Atomistic origin of structural relaxation in lead metasilicate and lithium disilicate glasses

Abstract

Glasses are thermodynamically unstable materials. Hence, they spontaneously relax towards the supercooled liquid state. The structural relaxation process is an irreversible, time-dependent phenomenon, which may be experimentally detected by measuring some property over time at temperatures close to the laboratory glass transition. Even though the kinetics of the structural relaxation process during physical aging of glass is already reasonably known, its atomic-scale understanding remains elusive. A few atomistic simulations and experiments have been used to study this phenomenon with no universal results so far. Therefore, this project aims to carry out an in-depth study of the structural changes that occur in glasses during relaxation. We plan to use lead metasilicate and lithium disilicate glasses as model compositions (compositions used in the candidate´s PhD project), which already have a large volume of data on the structural relaxation kinetics.
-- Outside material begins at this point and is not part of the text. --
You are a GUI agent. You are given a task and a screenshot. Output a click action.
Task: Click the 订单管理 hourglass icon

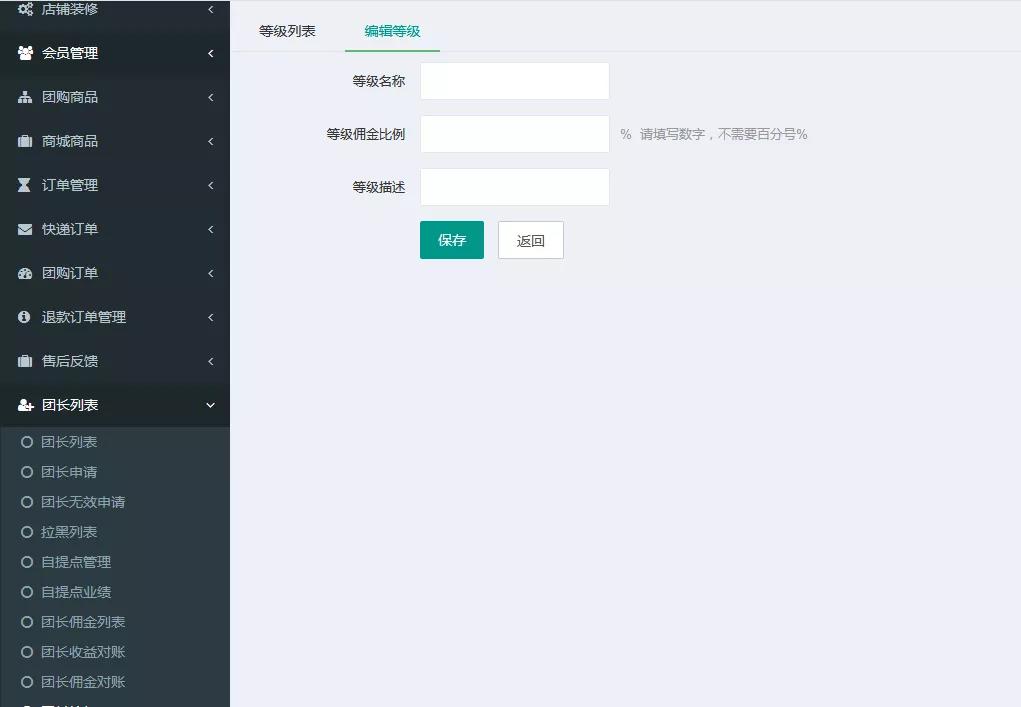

To this end, we will perform Raman and Nuclear Magnetic Resonance spectroscopic measurements on several samples with different fictive temperatures to track the time-dependent evolution of various structural parameters, including the symmetry of the Pb (or Li) and Si sites from the chemical shift anisotropy (or, quadrupolar coupling constant), change in the bond lengths and angles associated with the nearest neighbor coordination environments, Qn species disproportionation, etc. Very few works have addressed these aspects systematically in aging studies, which is vital for advancing the fundamental understanding of structural relaxation of glasses.